EXERCISE DETAILS: Restate word for word the section of the entries that opens at the line containing "Click the author input field" and closes at the line containing "the Mailbox drop-down", both lines kept, pictures dropped.

DATA EXCERPTS:

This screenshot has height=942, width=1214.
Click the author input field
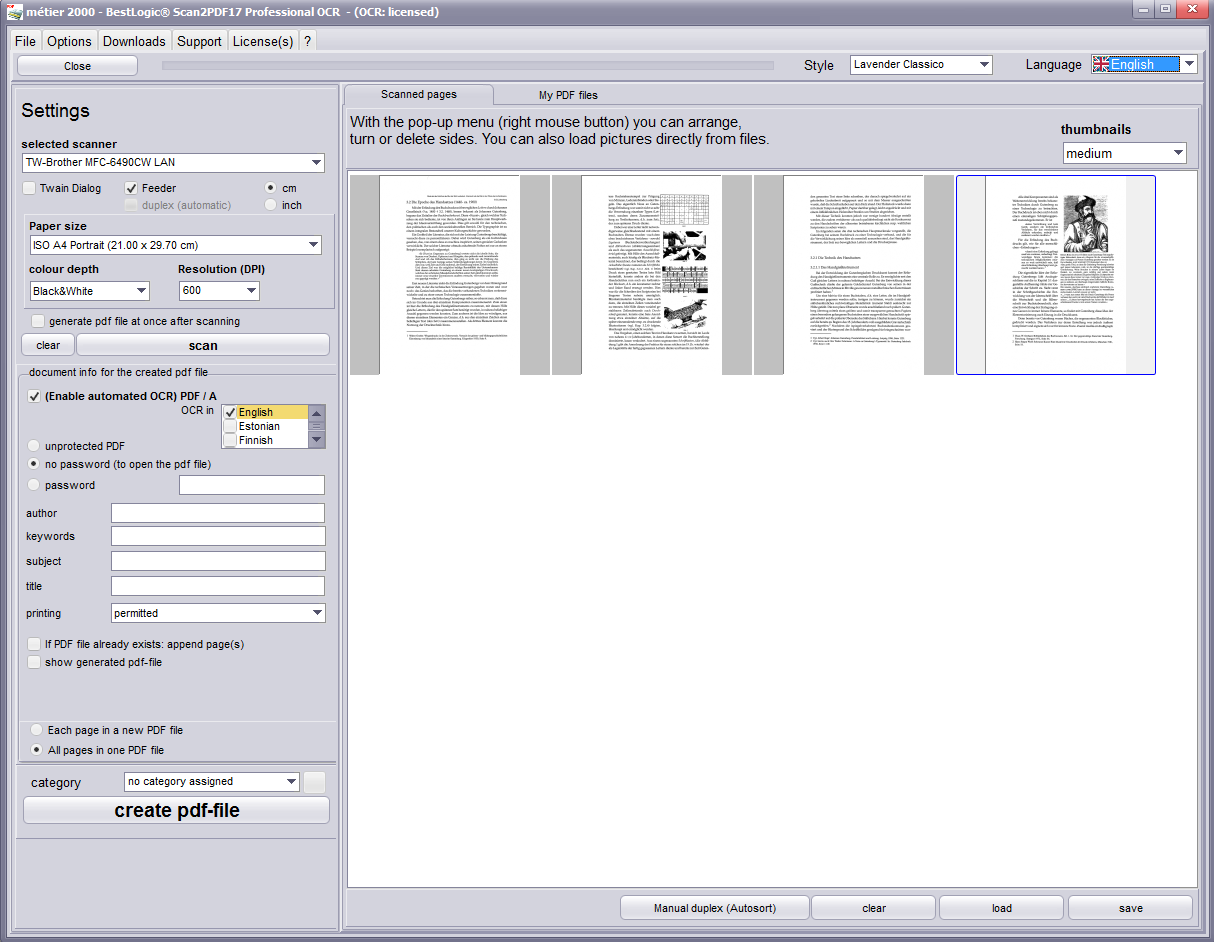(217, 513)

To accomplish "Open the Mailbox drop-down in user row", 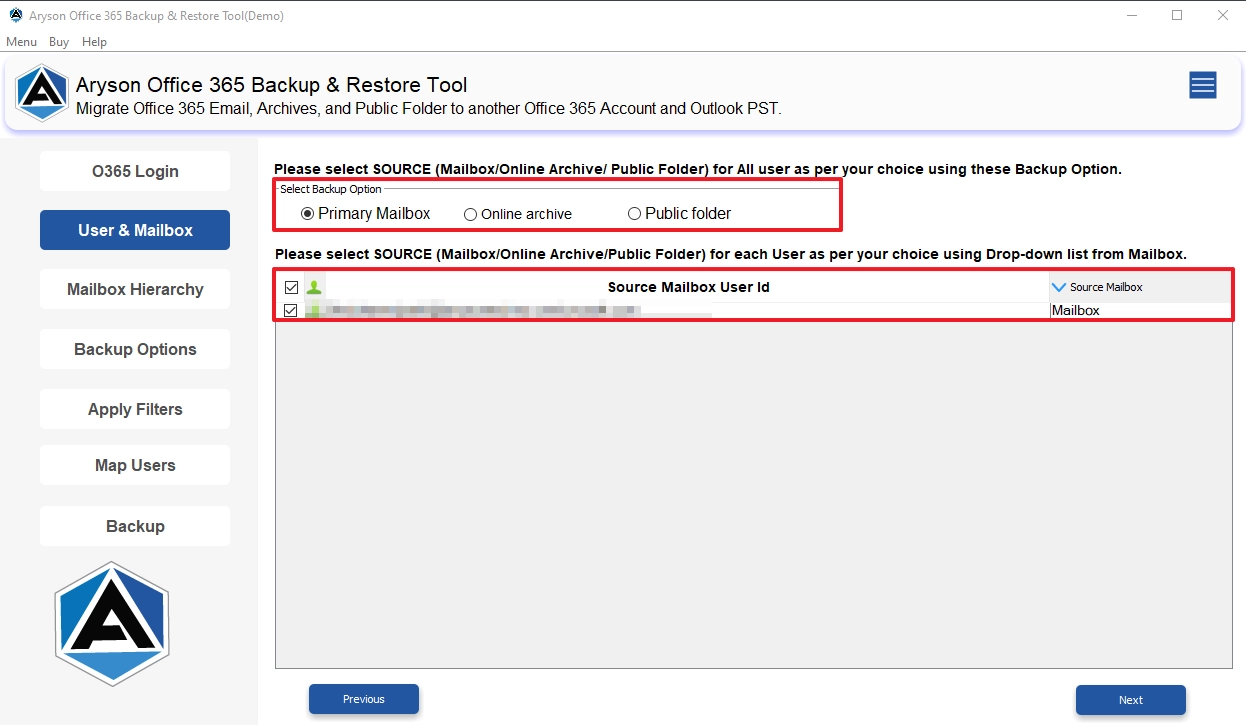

==

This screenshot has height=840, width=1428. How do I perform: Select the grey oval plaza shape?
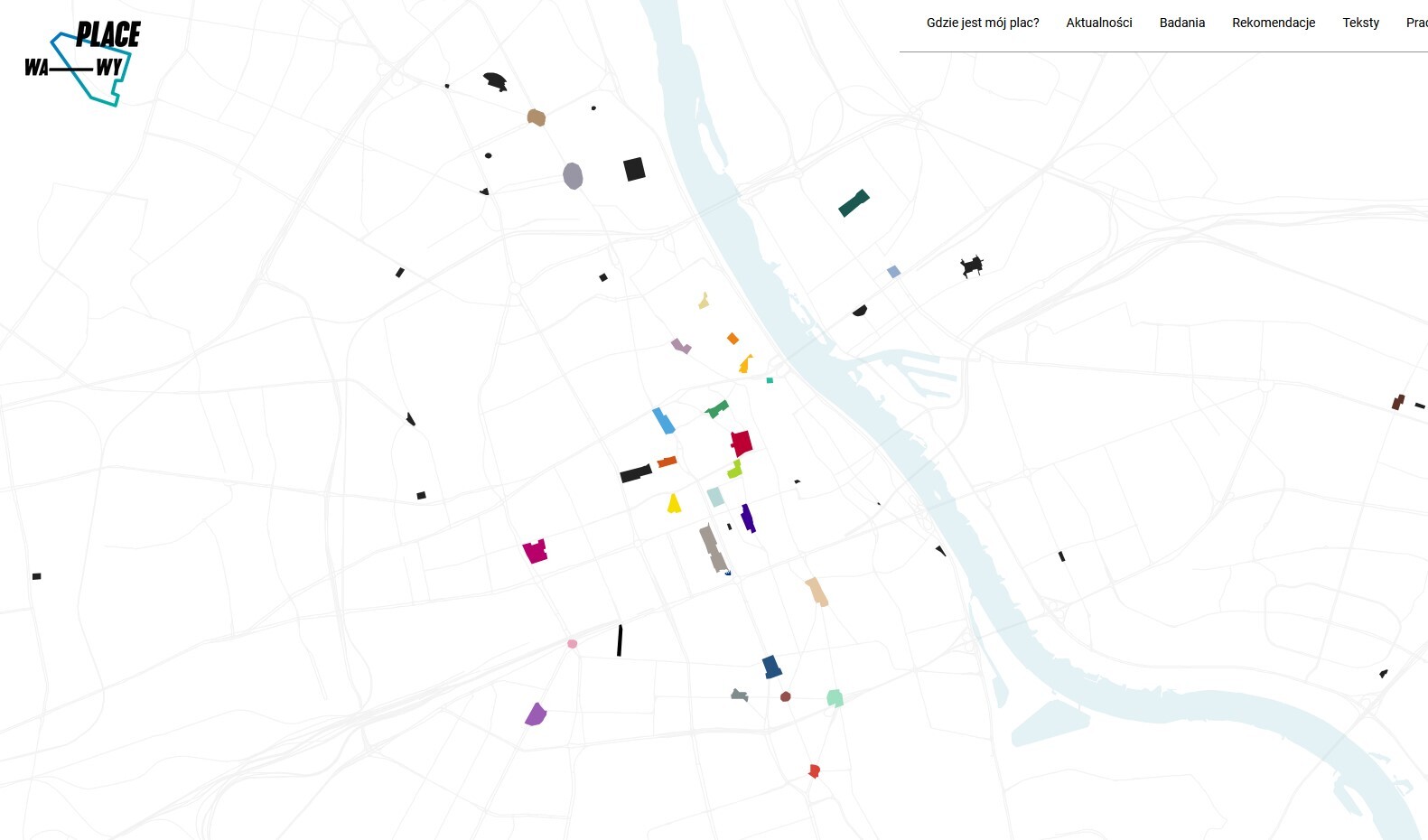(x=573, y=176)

--

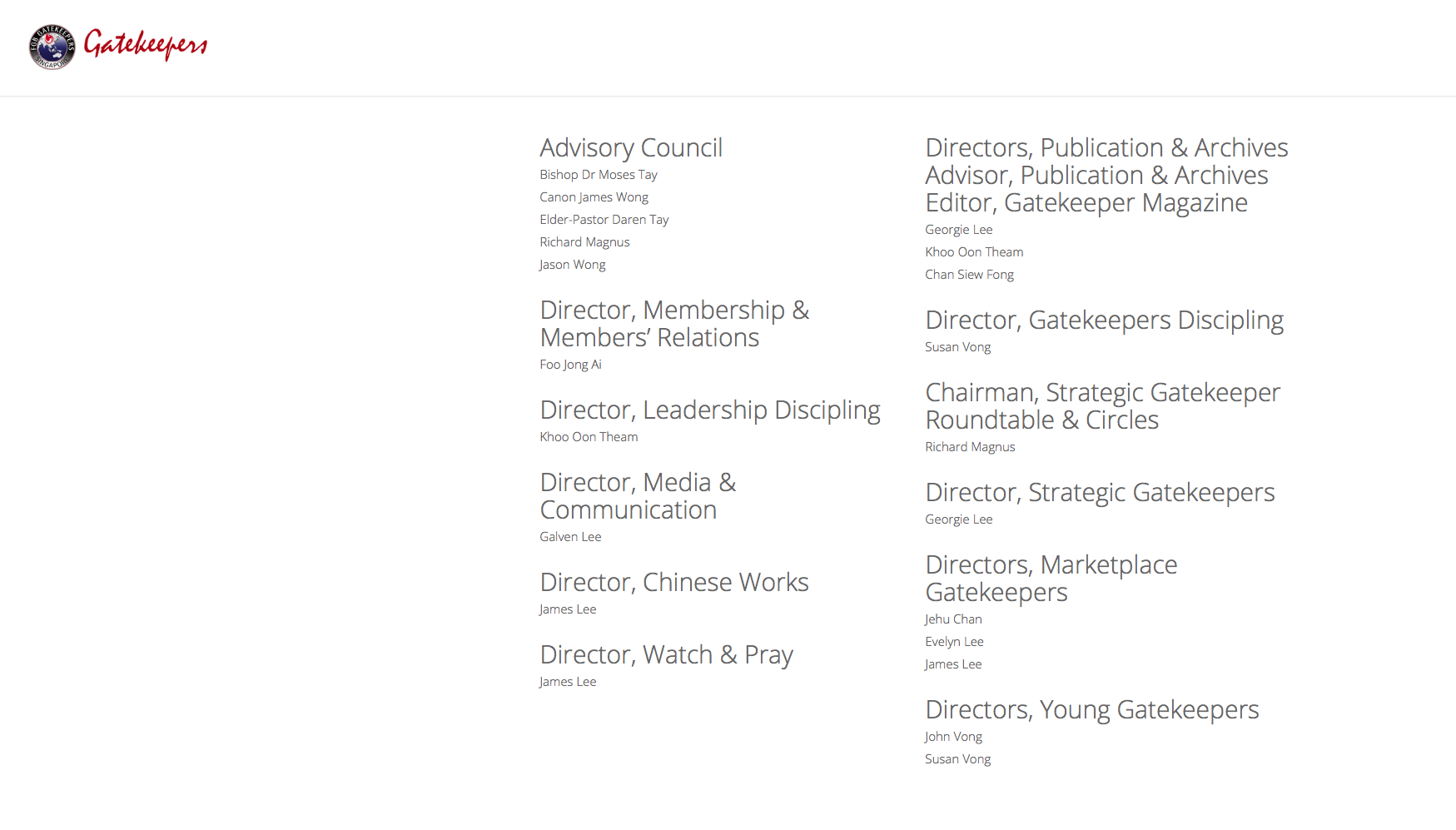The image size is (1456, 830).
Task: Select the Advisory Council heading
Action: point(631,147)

TASK OUTPUT:
Click the author input field
(217, 513)

To accomplish "Open the Mailbox drop-down in user row", 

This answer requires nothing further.